### YOUR TASK
Set the records down again. Match every line exactly.

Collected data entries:
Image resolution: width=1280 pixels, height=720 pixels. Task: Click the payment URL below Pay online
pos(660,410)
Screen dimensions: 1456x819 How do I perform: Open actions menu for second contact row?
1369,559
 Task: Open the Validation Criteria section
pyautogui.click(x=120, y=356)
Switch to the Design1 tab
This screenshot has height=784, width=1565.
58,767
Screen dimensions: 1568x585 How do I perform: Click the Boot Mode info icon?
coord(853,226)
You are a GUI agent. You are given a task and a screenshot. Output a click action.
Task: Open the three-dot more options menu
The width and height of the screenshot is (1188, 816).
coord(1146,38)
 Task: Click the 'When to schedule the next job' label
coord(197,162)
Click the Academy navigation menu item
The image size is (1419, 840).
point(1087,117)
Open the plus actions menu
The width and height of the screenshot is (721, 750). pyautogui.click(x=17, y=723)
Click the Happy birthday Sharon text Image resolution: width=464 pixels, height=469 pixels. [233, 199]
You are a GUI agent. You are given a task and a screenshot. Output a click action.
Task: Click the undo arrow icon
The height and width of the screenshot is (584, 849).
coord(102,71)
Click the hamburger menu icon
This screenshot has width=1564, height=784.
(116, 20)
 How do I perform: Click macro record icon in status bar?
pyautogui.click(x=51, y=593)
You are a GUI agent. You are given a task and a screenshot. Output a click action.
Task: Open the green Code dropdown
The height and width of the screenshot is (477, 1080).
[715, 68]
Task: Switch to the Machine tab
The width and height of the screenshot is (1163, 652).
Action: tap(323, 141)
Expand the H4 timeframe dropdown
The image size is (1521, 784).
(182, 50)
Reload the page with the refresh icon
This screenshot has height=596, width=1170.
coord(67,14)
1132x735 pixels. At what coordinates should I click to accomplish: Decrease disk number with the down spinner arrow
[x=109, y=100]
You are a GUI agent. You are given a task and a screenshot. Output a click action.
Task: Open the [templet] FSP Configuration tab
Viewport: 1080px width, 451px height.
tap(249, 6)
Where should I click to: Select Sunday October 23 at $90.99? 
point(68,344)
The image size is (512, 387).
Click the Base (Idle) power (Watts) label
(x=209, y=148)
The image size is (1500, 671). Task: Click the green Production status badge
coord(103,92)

### RESPONSE AREA
Image resolution: width=1280 pixels, height=720 pixels. Task: Click the payment URL below Pay online
pos(660,410)
Screen dimensions: 1456x819 How do I perform: Open actions menu for second contact row?
1369,559
 Task: Open the Validation Criteria section
pyautogui.click(x=120, y=356)
Switch to the Design1 tab
This screenshot has height=784, width=1565.
58,767
Screen dimensions: 1568x585 How do I perform: Click the Boot Mode info icon?
coord(853,226)
You are a GUI agent. You are given a task and a screenshot. Output a click action.
Task: Open the three-dot more options menu
The width and height of the screenshot is (1188, 816).
coord(1146,38)
 Task: Click the 'When to schedule the next job' label
coord(197,162)
Click the Academy navigation menu item
The image size is (1419, 840).
point(1087,117)
Open the plus actions menu
The width and height of the screenshot is (721, 750). pyautogui.click(x=17, y=723)
Click the Happy birthday Sharon text Image resolution: width=464 pixels, height=469 pixels. [233, 199]
You are a GUI agent. You are given a task and a screenshot. Output a click action.
Task: Click the undo arrow icon
The height and width of the screenshot is (584, 849).
coord(102,71)
Click the hamburger menu icon
This screenshot has width=1564, height=784.
(116, 20)
 How do I perform: Click macro record icon in status bar?
pyautogui.click(x=51, y=593)
You are a GUI agent. You are given a task and a screenshot. Output a click action.
Task: Open the green Code dropdown
The height and width of the screenshot is (477, 1080).
[715, 68]
Task: Switch to the Machine tab
The width and height of the screenshot is (1163, 652).
Action: tap(323, 141)
Expand the H4 timeframe dropdown
The image size is (1521, 784).
(182, 50)
Reload the page with the refresh icon
This screenshot has height=596, width=1170.
coord(67,14)
1132x735 pixels. At what coordinates should I click to accomplish: Decrease disk number with the down spinner arrow
[x=109, y=100]
You are a GUI agent. You are given a task and a screenshot. Output a click action.
Task: Open the [templet] FSP Configuration tab
Viewport: 1080px width, 451px height.
tap(249, 6)
Where should I click to: Select Sunday October 23 at $90.99? 
point(68,344)
The image size is (512, 387).
Click the Base (Idle) power (Watts) label
(x=209, y=148)
The image size is (1500, 671). Task: Click the green Production status badge
coord(103,92)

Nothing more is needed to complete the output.